The Economist reports on excavations being done on Skellig Michael, an abandoned medieval monastery perched atop a desolate island off the west coast of Ireland. We know almost nothing about the people who inhabited this bit of real estate during the Middle Ages, but they have left buildings and other artifacts that witness to the austerity and rigor the Christian life demands of its adherents. At present, Ireland's Office of Public Works oversees the efforts of island caretaker Grellan Rourke, but questions are being raised about the care and quality of digging presently underway there. UNESCO, which has declared the island a "World Heritage Site" (which world? what heritage?) is getting involved, just to make sure that everything is done decently and in order. Hopefully, they'll do just that.
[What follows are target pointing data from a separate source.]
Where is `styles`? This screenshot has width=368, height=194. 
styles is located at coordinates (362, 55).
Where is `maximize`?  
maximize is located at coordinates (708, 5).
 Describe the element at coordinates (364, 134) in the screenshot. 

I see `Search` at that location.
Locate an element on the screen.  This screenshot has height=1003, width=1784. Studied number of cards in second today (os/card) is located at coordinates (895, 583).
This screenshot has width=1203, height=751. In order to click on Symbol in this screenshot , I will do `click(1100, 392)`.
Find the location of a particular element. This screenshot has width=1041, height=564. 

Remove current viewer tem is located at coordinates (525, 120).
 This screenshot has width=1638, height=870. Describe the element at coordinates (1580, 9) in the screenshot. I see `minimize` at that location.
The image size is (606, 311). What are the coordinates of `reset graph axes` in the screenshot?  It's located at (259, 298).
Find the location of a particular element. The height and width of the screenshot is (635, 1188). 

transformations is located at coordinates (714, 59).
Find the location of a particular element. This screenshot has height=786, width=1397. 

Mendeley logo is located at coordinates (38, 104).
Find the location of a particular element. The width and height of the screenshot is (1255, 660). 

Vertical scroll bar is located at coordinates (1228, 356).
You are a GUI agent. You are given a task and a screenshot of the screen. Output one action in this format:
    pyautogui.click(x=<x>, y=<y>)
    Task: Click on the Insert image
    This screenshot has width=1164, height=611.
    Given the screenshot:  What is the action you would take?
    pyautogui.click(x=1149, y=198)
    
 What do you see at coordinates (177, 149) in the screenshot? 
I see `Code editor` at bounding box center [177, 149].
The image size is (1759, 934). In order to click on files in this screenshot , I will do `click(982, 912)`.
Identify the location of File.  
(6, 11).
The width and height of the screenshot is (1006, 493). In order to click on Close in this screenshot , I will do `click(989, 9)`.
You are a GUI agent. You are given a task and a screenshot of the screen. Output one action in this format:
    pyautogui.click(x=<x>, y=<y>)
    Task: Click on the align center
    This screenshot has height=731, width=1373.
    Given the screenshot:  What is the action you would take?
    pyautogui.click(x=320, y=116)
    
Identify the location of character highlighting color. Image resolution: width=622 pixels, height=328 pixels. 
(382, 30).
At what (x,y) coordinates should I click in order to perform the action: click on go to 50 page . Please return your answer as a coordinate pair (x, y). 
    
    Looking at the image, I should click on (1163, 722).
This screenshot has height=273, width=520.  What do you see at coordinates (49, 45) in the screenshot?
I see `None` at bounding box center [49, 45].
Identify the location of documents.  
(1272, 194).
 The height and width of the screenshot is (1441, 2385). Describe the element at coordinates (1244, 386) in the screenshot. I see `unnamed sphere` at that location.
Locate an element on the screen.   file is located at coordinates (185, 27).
But what guarantees do we have that they won't come in and recommend building a theme park there? Or sell off the island to some wealthy eccentric looking for a remote retirement home for his pup? The point is, having such treasures in the hands of national governments, private institutions, and international service agencies may not suit the needs of the Church in an age that is becoming increasingly hostile to the things of Christ. All the rarest manuscripts of the Old and New Testament are scattered about in museums from Russia to England and other places. The great paintings and sculptures of the Church are the possession of museums in almost every developed country. I recall an exhibition at the Walters Museum in Baltimore some years ago in which the captions accompanying beautiful medieval illustrated manuscripts treated the faith of Christ like it was a relic from a bygone era. The Library at Yale University proudly holds the original manuscripts of Jonathan Edwards, and the same is true elsewhere for most of the great thinkers and writers of the Christian past.
Church treasures are resting in the hands of those who value them primarily as relics recording the evolution of human beings and their culture. Should they decide to squrrel these away - or worse - from the public eye and the reach of Christian scholars, what do we stand to lose? Sadly, for most contemporary believers, we wouldn't lose much, because most Christians have almost no idea that there is anything like a treasury of the Church, bearing witness to Christ as King and Savior, in the form of liturgical artifacts, manuscripts, paintings and sculptures, original musical compositions, and much more, the vast majority of them in the keeping of people who do not understand and therefore cannot appreciate their real value.
I don't think anything can be done about this, except to plead with God to keep His common grace flowing to benighted curators and caretakers, that they will not in any way seek to erase, obscure, or abscond with the greatest cultural heritage of the human race, the treasures of the Church. Something to add to your prayers every now and then.